Two Drinks: The Sideshow Lounge
(Credit: Eric Rowley/Metromix)

The look: The Sideshow Lounge is the bar section of the Des Moines Social Club, which also houses Instinct Art Gallery and the Blackbox Theater. The bar looks out to the emerging sculpture garden in downtown's Western Gateway area, and artwork from the gallery extends along the walls. Small bar tables are decorated and glazed by volunteers, giving the space the vibe of a creative community home base.

The bar is made of corrugated metal and overlapping tin work, and you can hang out there or on a big, overstuffed couch (also donated) closer to the Ping-Pong room. We stopped in after work the Monday following the Social Club's Subjective Circus event, so there were a few remnants of the weekend's party left over (Olde Main was still on tap), and a few things put away for the event still weren't back in place (like the special wine glasses).

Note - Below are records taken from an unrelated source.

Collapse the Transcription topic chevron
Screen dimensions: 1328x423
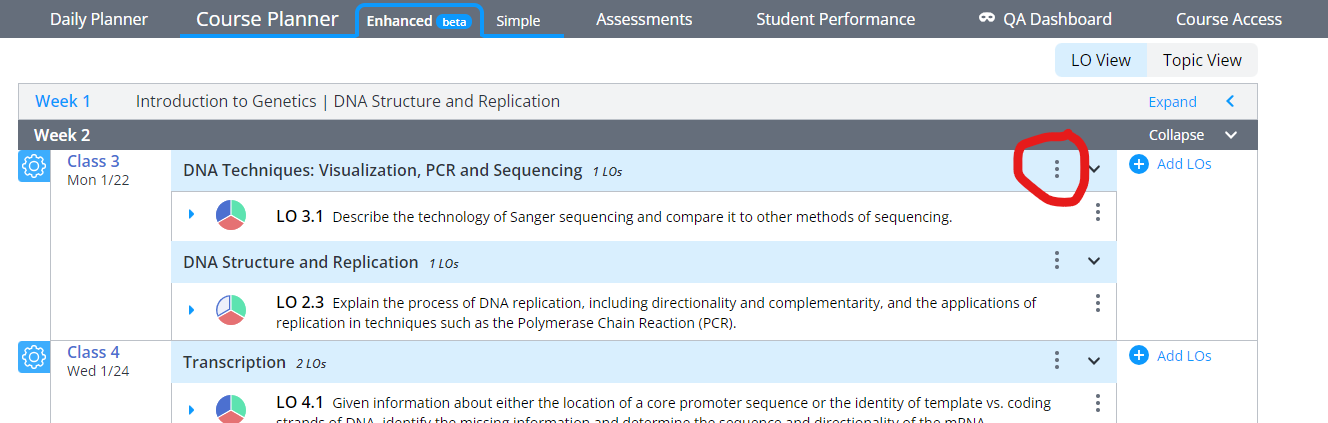[1094, 361]
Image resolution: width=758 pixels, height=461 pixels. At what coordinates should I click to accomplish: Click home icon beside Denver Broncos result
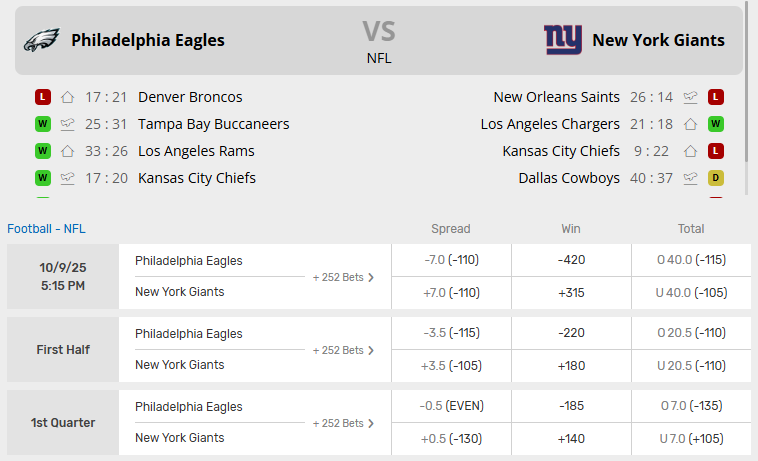(x=68, y=97)
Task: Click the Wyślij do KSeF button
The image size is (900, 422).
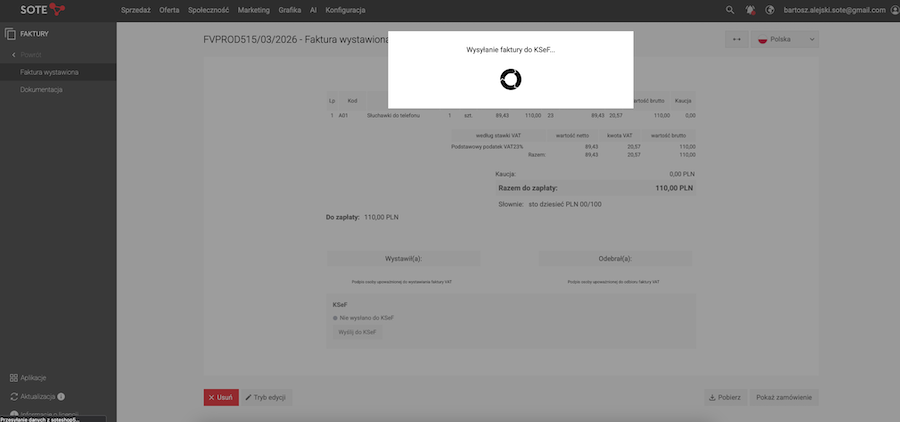Action: [357, 331]
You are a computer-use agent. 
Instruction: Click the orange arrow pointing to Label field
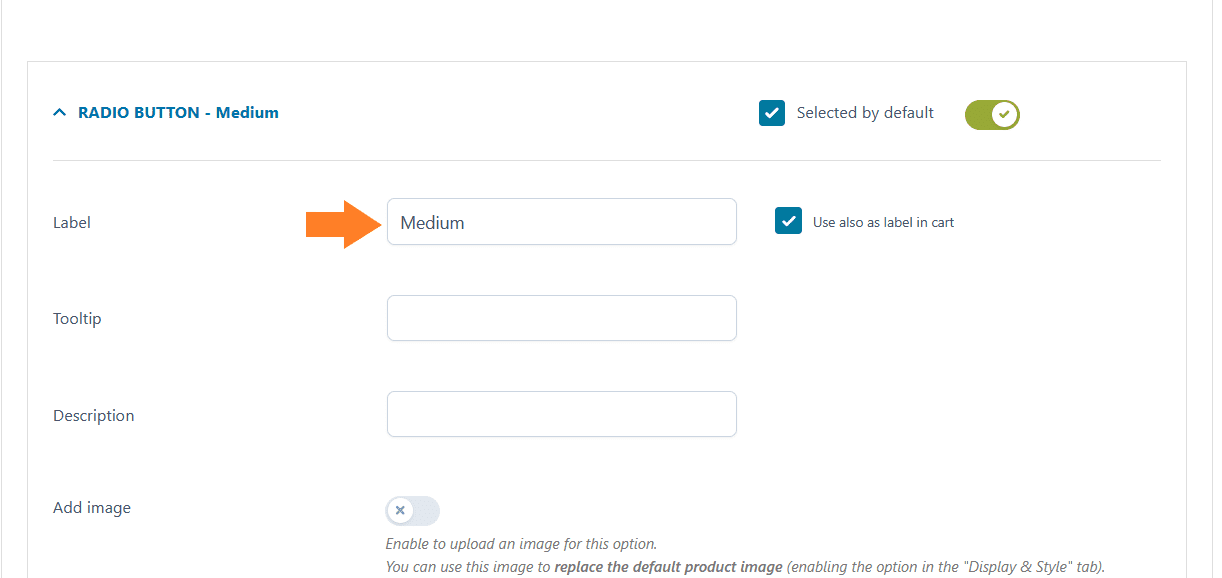(344, 224)
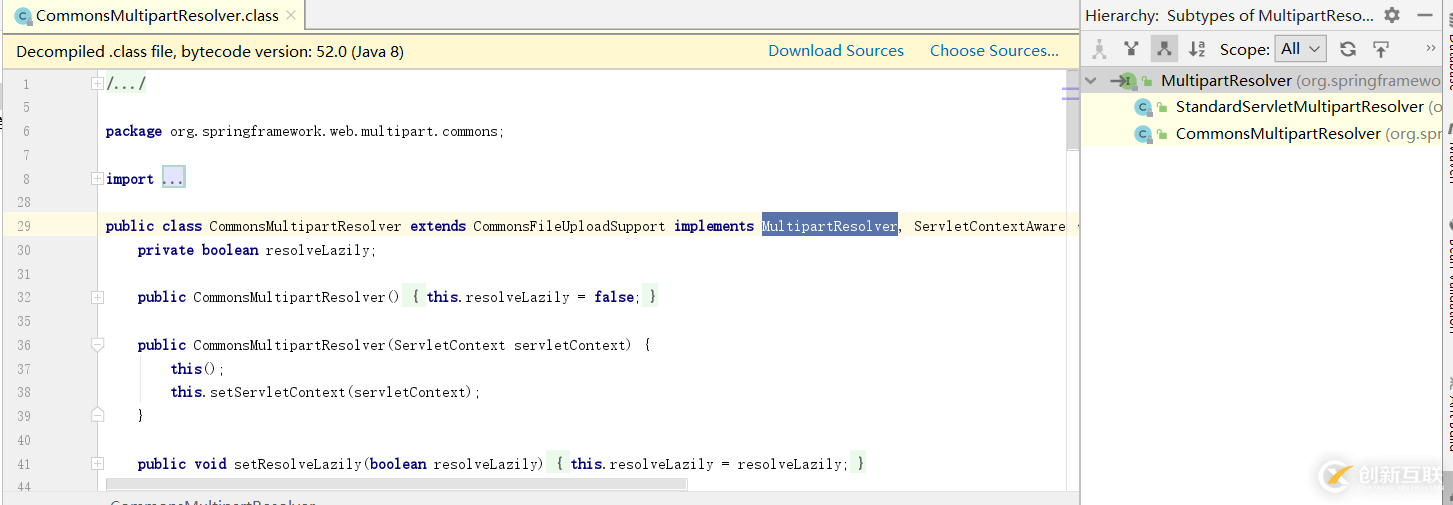The width and height of the screenshot is (1453, 505).
Task: Collapse the MultipartResolver tree node
Action: pyautogui.click(x=1091, y=81)
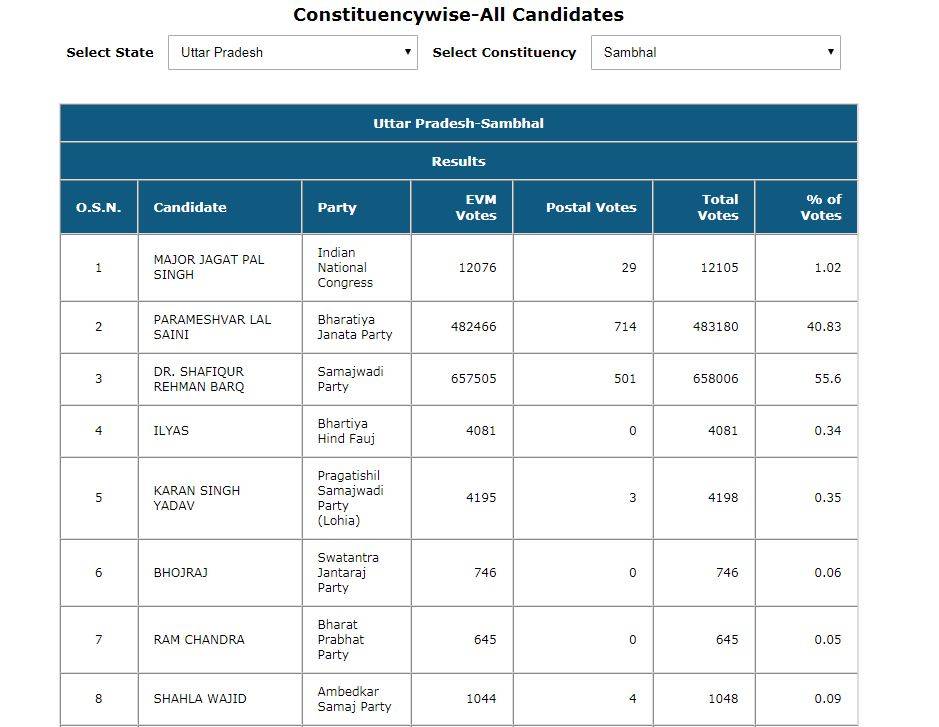Screen dimensions: 939x727
Task: Click the % of Votes column header
Action: (x=821, y=207)
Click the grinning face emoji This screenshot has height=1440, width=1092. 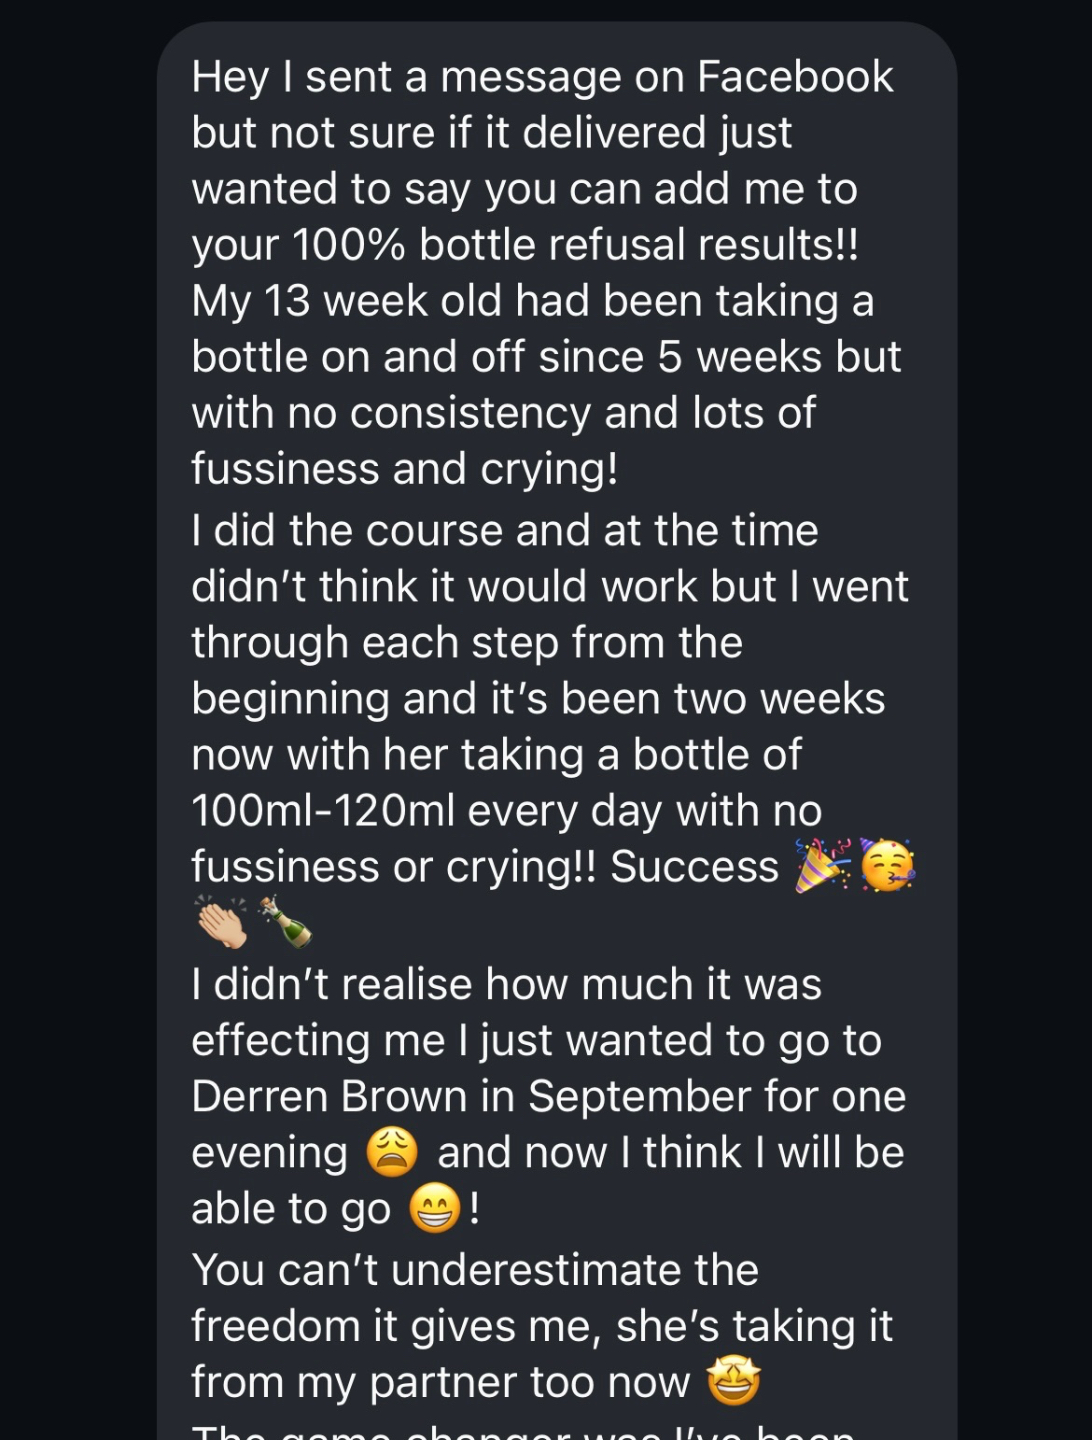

The crowd: The eclectic mix of patrons the Social Club founders had hoped to gather were actually mixing it up at the bar when we stopped by. A middle-aged man hung out on the couch with his Mac, a student highlighted at one of the tables while some other younger guys held fort at the bar: DJing from a computer, randomly grabbing an orange-colored liquid from the fridge behind the bar, and playing hackey with a large ball and some sort of field hockey stick. Everyone was just kind of doing their own thing.

The two drinks: My drinking buddy ordered a Grain Belt ($2), which, as founder Zachary Mannheimer's favorite beer, has a place on tap. I ordered one of the nine wines they have on their rotating monthly list. Bartender Sierra Gallardo, 21, poured me a glass of Carmenere, $6. A Chilean wine, it tasted like a Merlot without the smoky finish that normally turns me off to that variety. Learn more about the grapes of the month at tasting events at the bar, which becomes full-service this month.

The grub: There's not regularly food at the Sideshow Lounge, so grab something before you go. This is the kind of place where you could probably get away with eating a Jimmy John's sandwich you brought, too.

The verdict: Support the arts by mellowing out with a cheap beer or interesting variety of wine. Since tickets to theater performances are free, you can afford to buy a round for all your friends before going to see "The Twelfth Labor," playing through June 13.